Chinese charter school holds first-ever high school graduation, bars press from ceremony

  • CAROL LOLLIS — Chia-Wen Huang, a Chinese teacher at the Pioneer Valley Chinese Immersion Charter School.

Published: 6/1/2017 5:12:53 PM

HADLEY — The Pioneer Valley Chinese Immersion Charter School is holding its first-ever high school graduation on Friday after opening in 2007.

The Chinese immersion charter school began classes almost a decade ago with kindergarten and first grades, and has grown ever since. There are currently around 470 students at the school, representing some 30 communities in the Pioneer Valley, according to the school's website.

The 11 graduates this year have been accepted to institutions of higher learning across the state, as well as prestigious out-of-state institutions like Yale University, Duke University and Ithaca College.

In a departure from longstanding practice among the region’s public and private high schools, the taxpayer-funded charter school has barred the Gazette and other press from attending the graduation ceremony. When asked why, school Executive Director Richard Alcorn said the event was already “oversubscribed,” and that parents had asked to keep the event private. 

The Gazette made repeated attempts to contact school administrators to get details on the graduation, but those inquiries went unanswered. Contact information for members of the board of trustees is not available on the school’s website.

At the ceremony, Spencer D. McGrath will address his classmates as one of the class speakers. His message, he told the Gazette, will start with the relief  he and his peers feel after finishing the International Baccalaureate Diploma Programme, an academically challenging two-year program that all of the high school’s students complete.

“We commiserated together, we celebrated together and we got through it,” McGrath said. His message for his younger peers? “You’ll get through it too.”

The speech will mostly focus on the future, McGrath said, urging his fellow graduates to get outside of their bubbles in college — to "find that weird interest that you really like and meet new people."

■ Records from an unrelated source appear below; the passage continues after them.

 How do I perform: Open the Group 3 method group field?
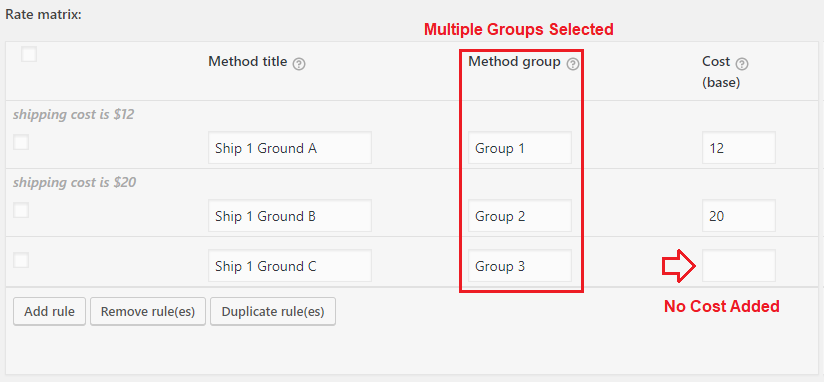(x=520, y=266)
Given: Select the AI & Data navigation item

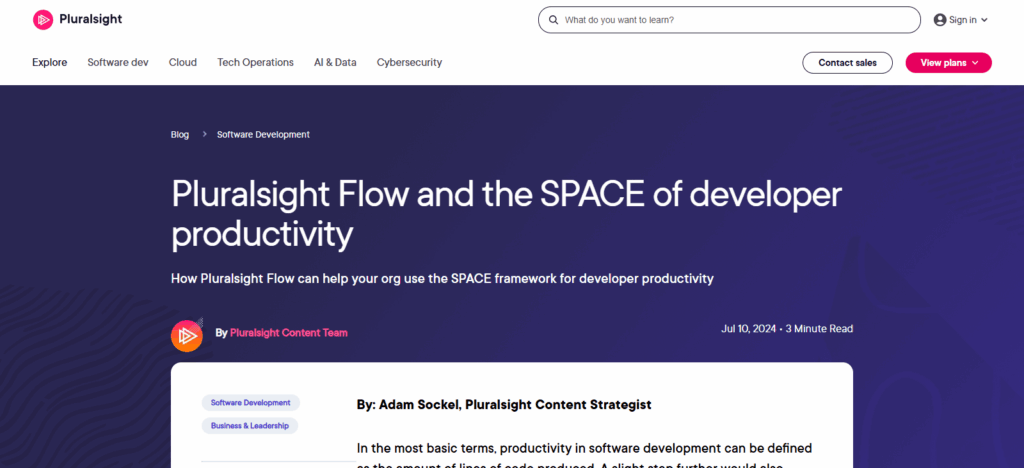Looking at the screenshot, I should tap(335, 62).
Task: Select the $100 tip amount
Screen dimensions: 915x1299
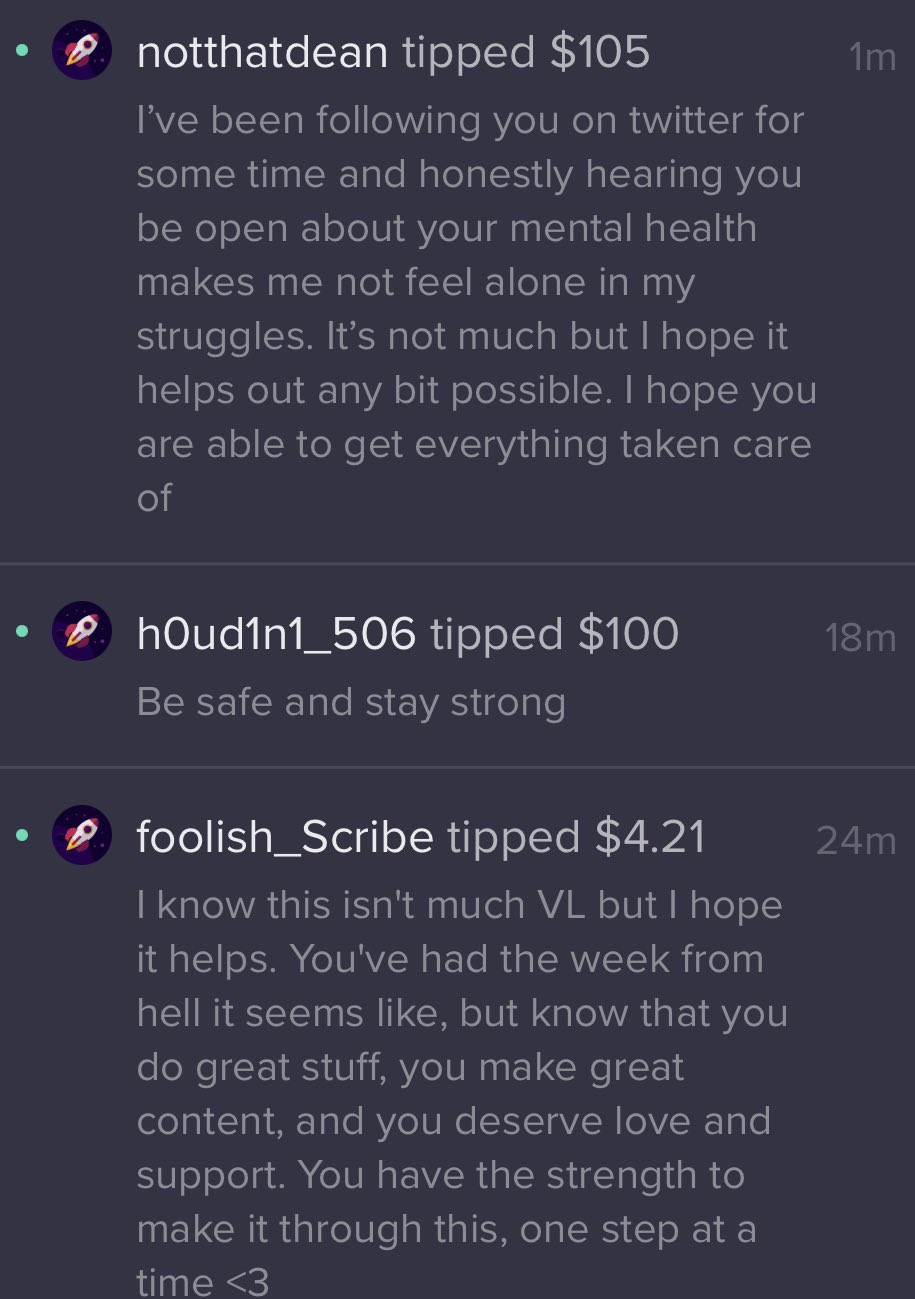Action: pos(628,633)
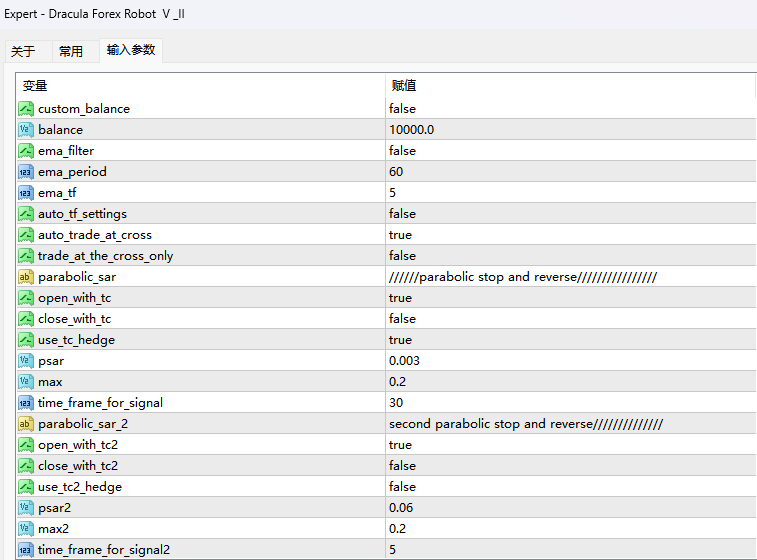
Task: Open the use_tc_hedge value dropdown
Action: [x=401, y=340]
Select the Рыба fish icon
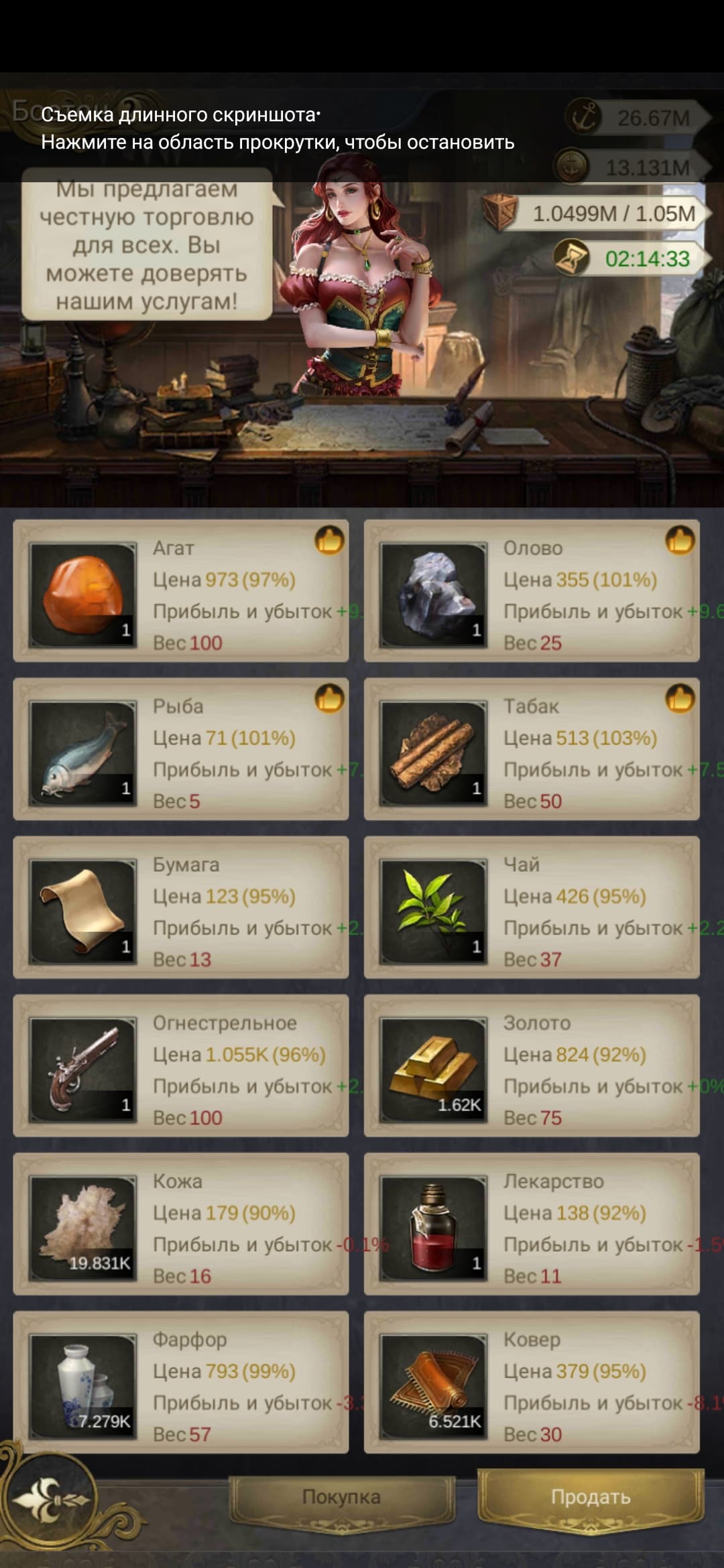 [x=83, y=753]
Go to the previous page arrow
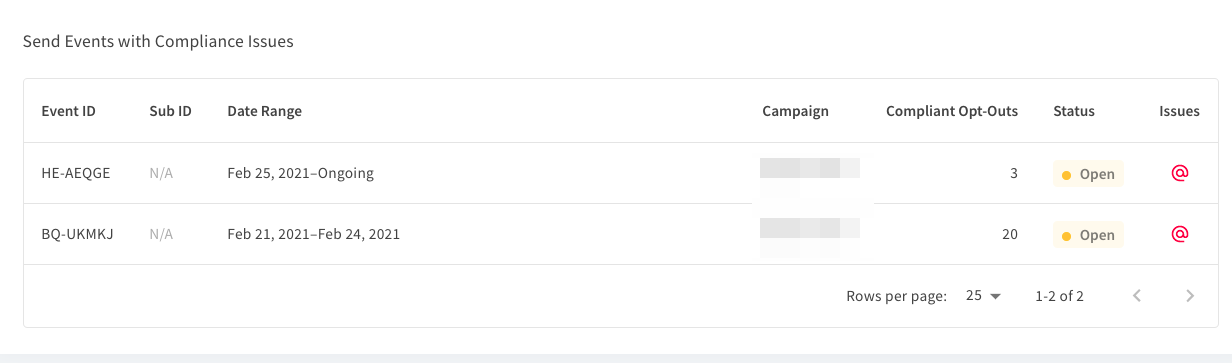The width and height of the screenshot is (1232, 363). coord(1137,295)
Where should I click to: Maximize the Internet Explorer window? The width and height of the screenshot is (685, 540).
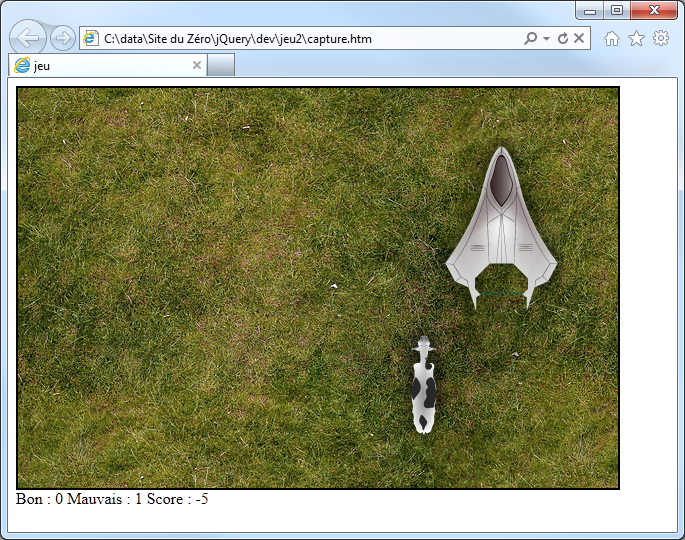pos(617,10)
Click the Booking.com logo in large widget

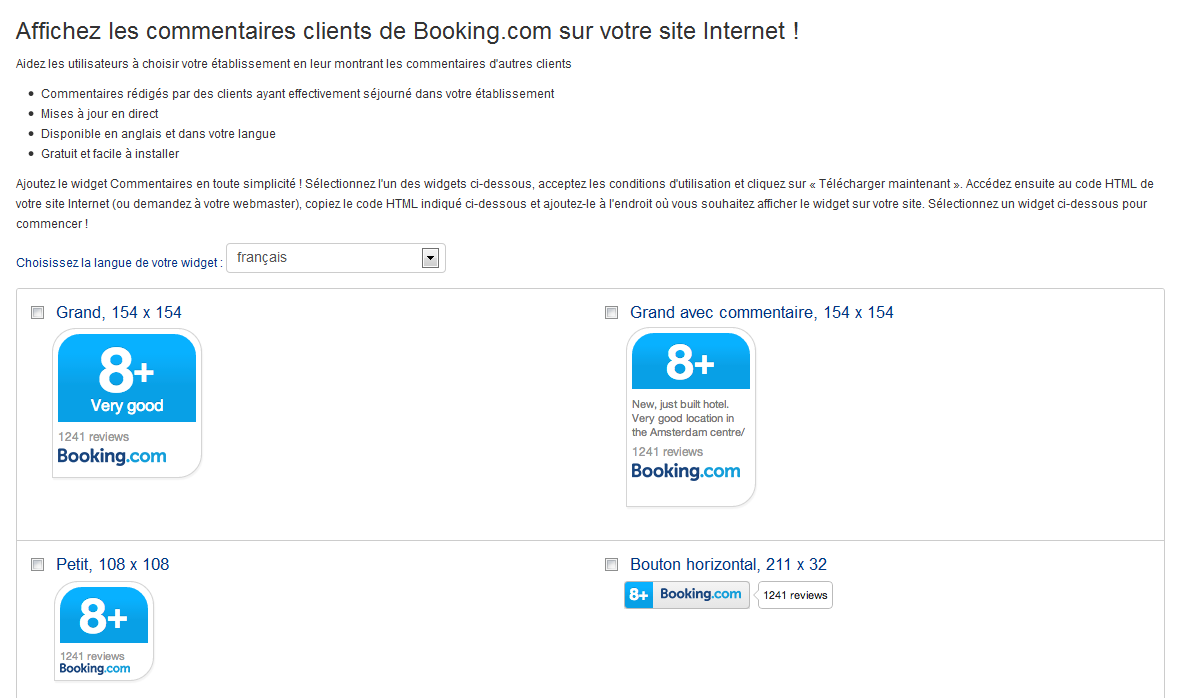coord(112,457)
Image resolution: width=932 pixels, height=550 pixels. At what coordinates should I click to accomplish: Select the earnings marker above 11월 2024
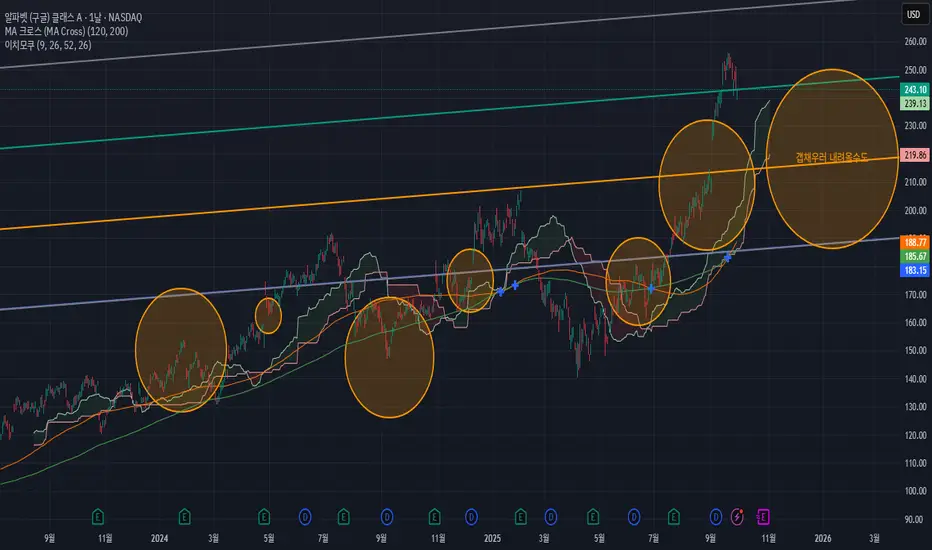(x=434, y=517)
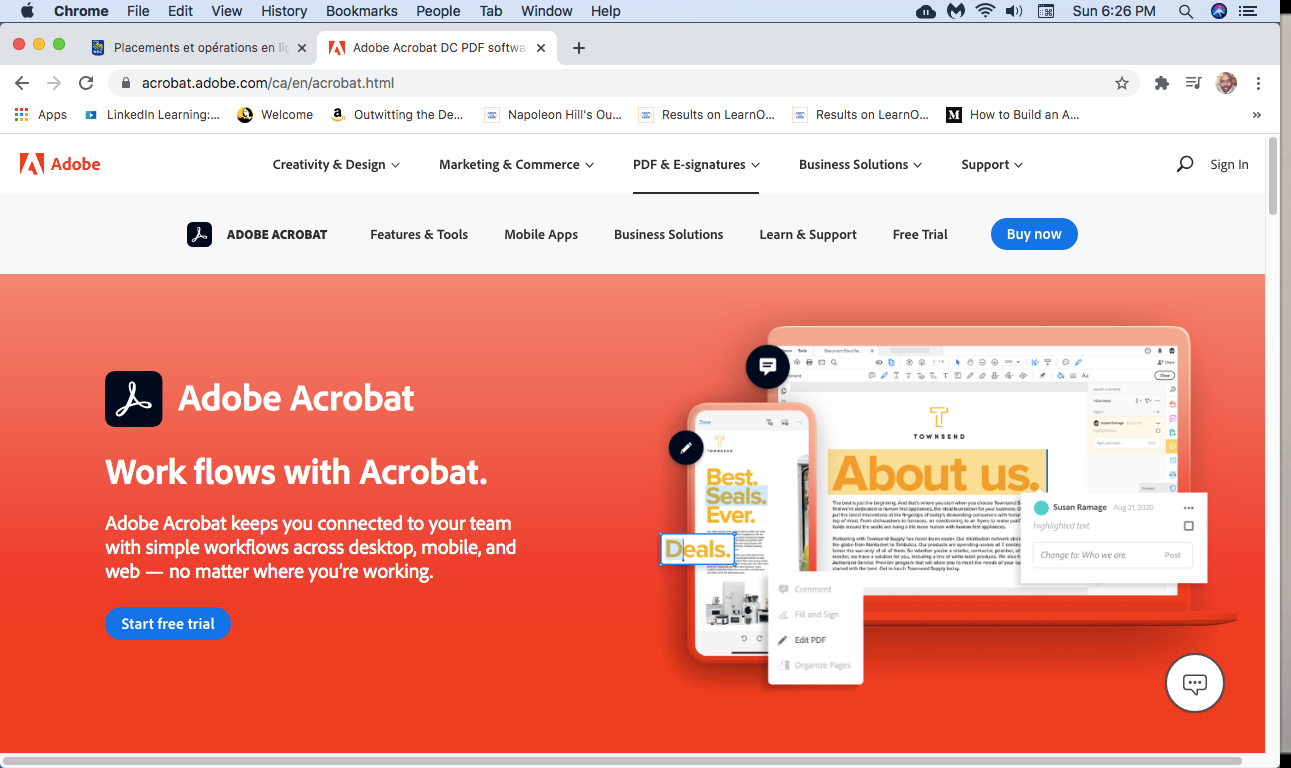Open the History menu in menu bar
This screenshot has height=768, width=1291.
point(284,11)
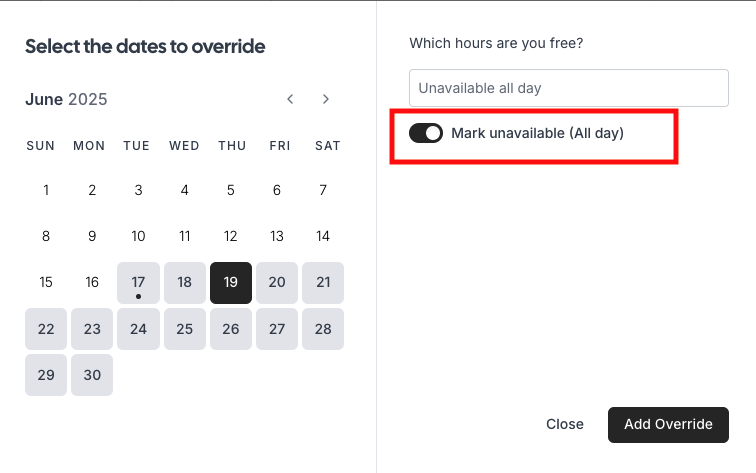
Task: Close the override dialog
Action: pos(565,424)
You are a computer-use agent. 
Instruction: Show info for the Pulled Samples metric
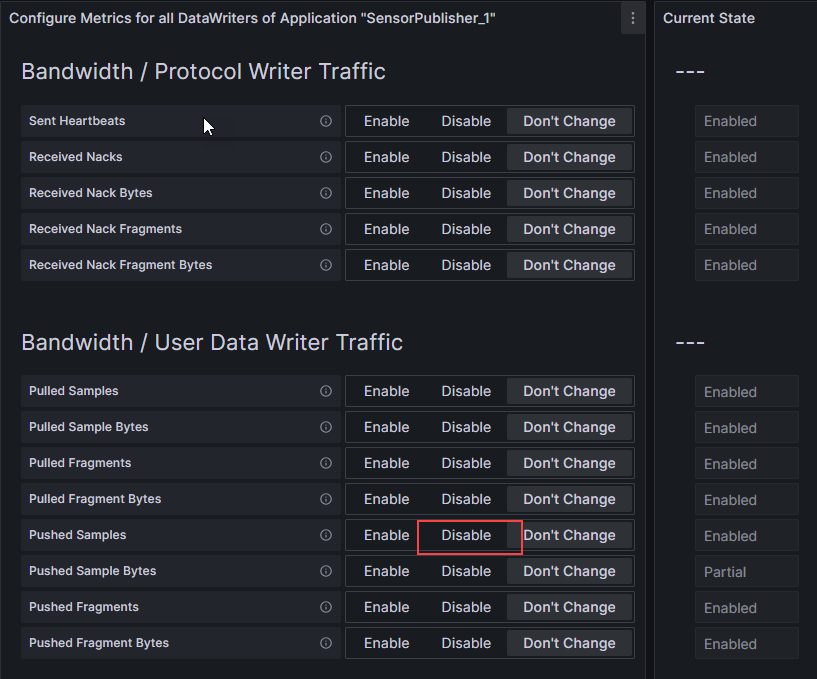tap(325, 391)
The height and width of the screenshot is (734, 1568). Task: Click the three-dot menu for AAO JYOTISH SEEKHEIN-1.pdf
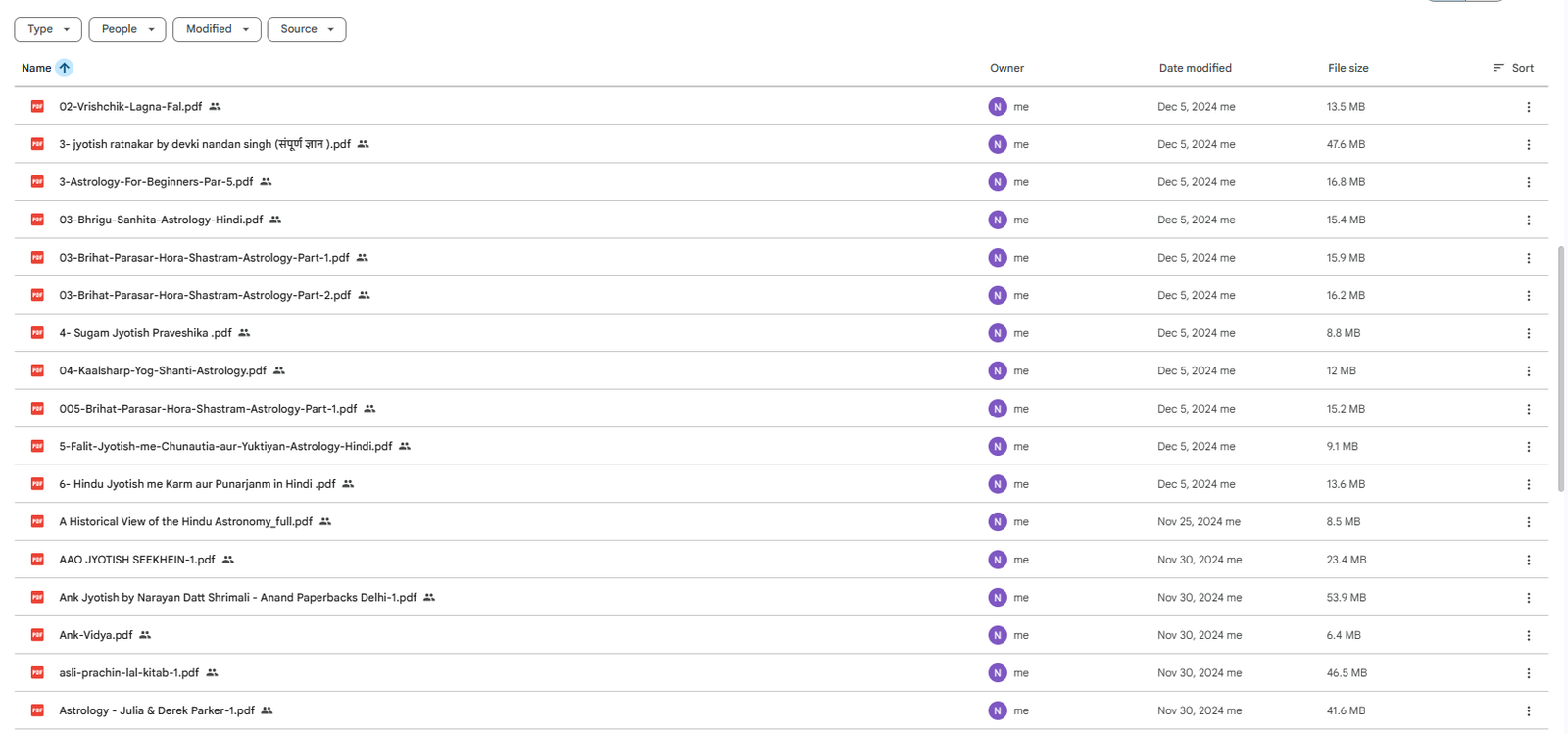point(1528,560)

McGrath’s fathers adopted him at an early age from China, and he said the school provided him the unique opportunity to learn about one of that country’s languages and cultures while at the same time fostering his growth as an American kid.

Students at the school study in both English and Mandarin Chinese, with many reaching a high level of proficiency in Mandarin. 

“Because I am adopted, I didn’t grow up speaking Chinese and that was really hard for me personally,” McGrath said. “That was something I felt like I was really missing.”

Now, McGrath’s Mandarin skills are at a high level. He worked last summer as an assistant English teacher at a kindergarten in China, and said he was able to effectively navigate his workspace in Mandarin and communicate with his coworkers.

For McGrath’s father, Michael DiPasquale, his child’s graduation will be a proud one as he watches McGrath head off to Vassar College. He said that his family’s seven years at the school have been a blessing.

“The opportunity and the chance to be among so many other Chinese kids and to speak Chinese has just been a godsend for our family,” DiPasquale said of his child’s experience.

McGrath originally attended Hilltown Cooperative Charter Public School, and though he said he learned a lot at the school, he said his brother and he were some of the only children of color at the school. Now, at the Hadley-based Chinese immersion school, he said he's happy to be around more peers of color.

“The mix of parents and students, and just the feel of the school, well, it was something different for us,” McGrath’s father said. “And I think I appreciate the fact that it’s a little different for those reasons.”